══ INPUT DATA

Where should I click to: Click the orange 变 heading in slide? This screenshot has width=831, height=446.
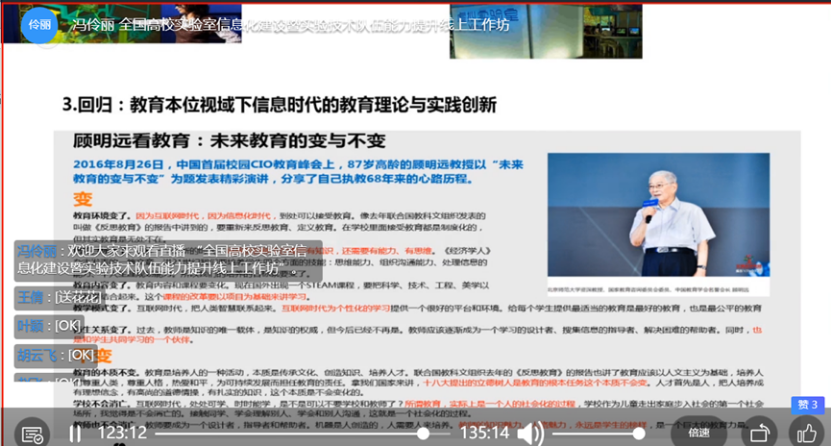click(79, 198)
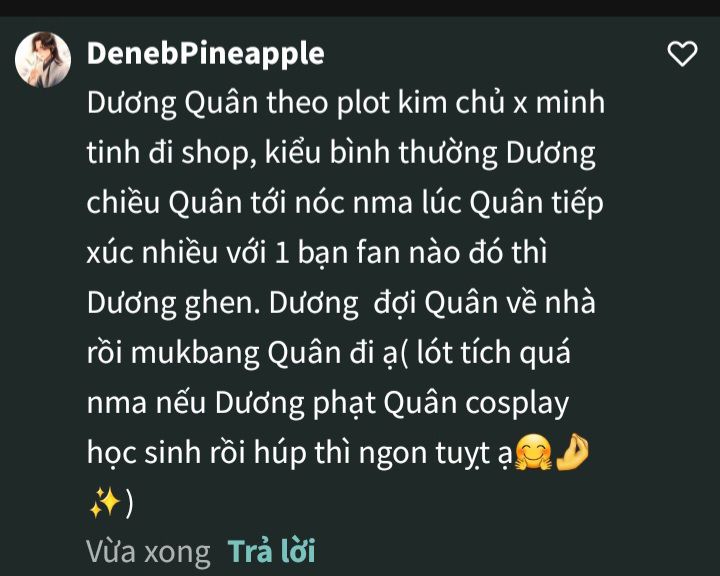
Task: Like the comment with the heart icon
Action: pyautogui.click(x=682, y=53)
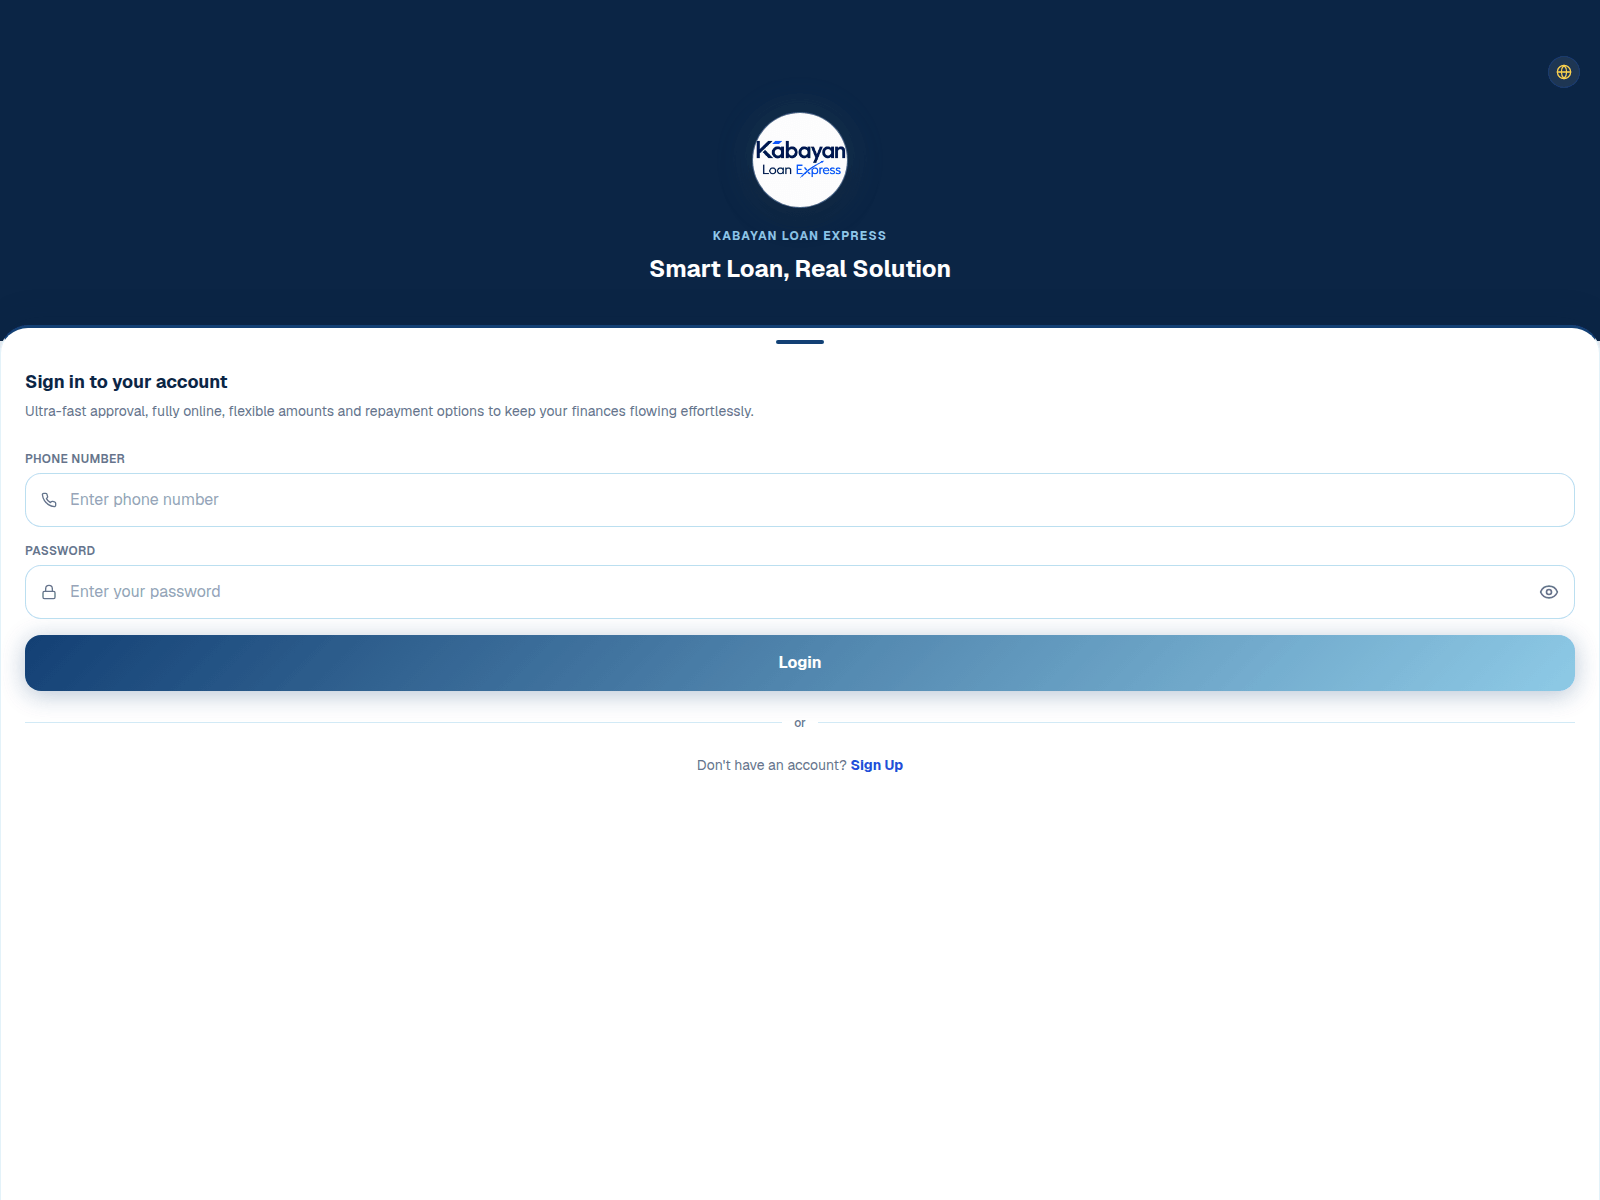Click divider line left of 'or'

pos(404,723)
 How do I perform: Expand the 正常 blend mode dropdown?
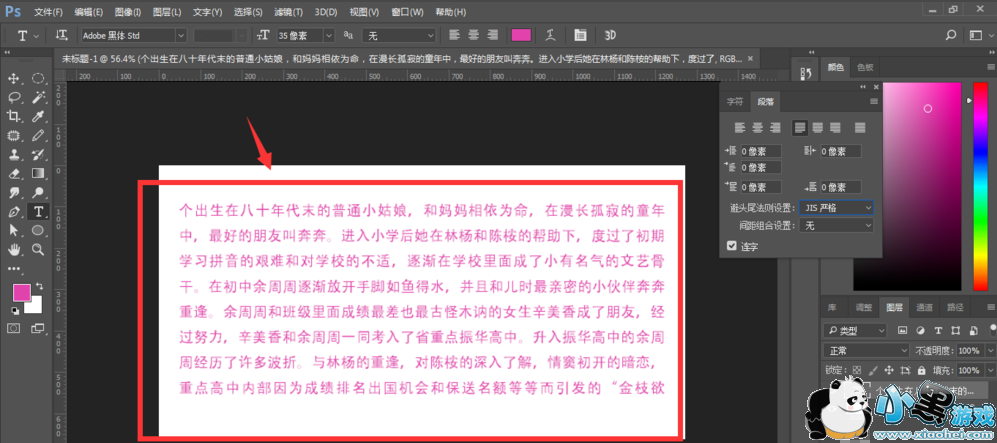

════

**PROBLEM DETAILS**
Rewrite all of the records above with "heading" replaced by "title", keeping everything else the same and omitting the pictures.

**WRITTEN SOLUTION**
Where should I click to: Click the orange 变 title in slide? This screenshot has width=831, height=446.
click(79, 198)
Task: Like the comment with the heart icon
Action: pyautogui.click(x=682, y=53)
Click divider line left of 'or'

pos(404,723)
 How do I perform: Expand the 正常 blend mode dropdown?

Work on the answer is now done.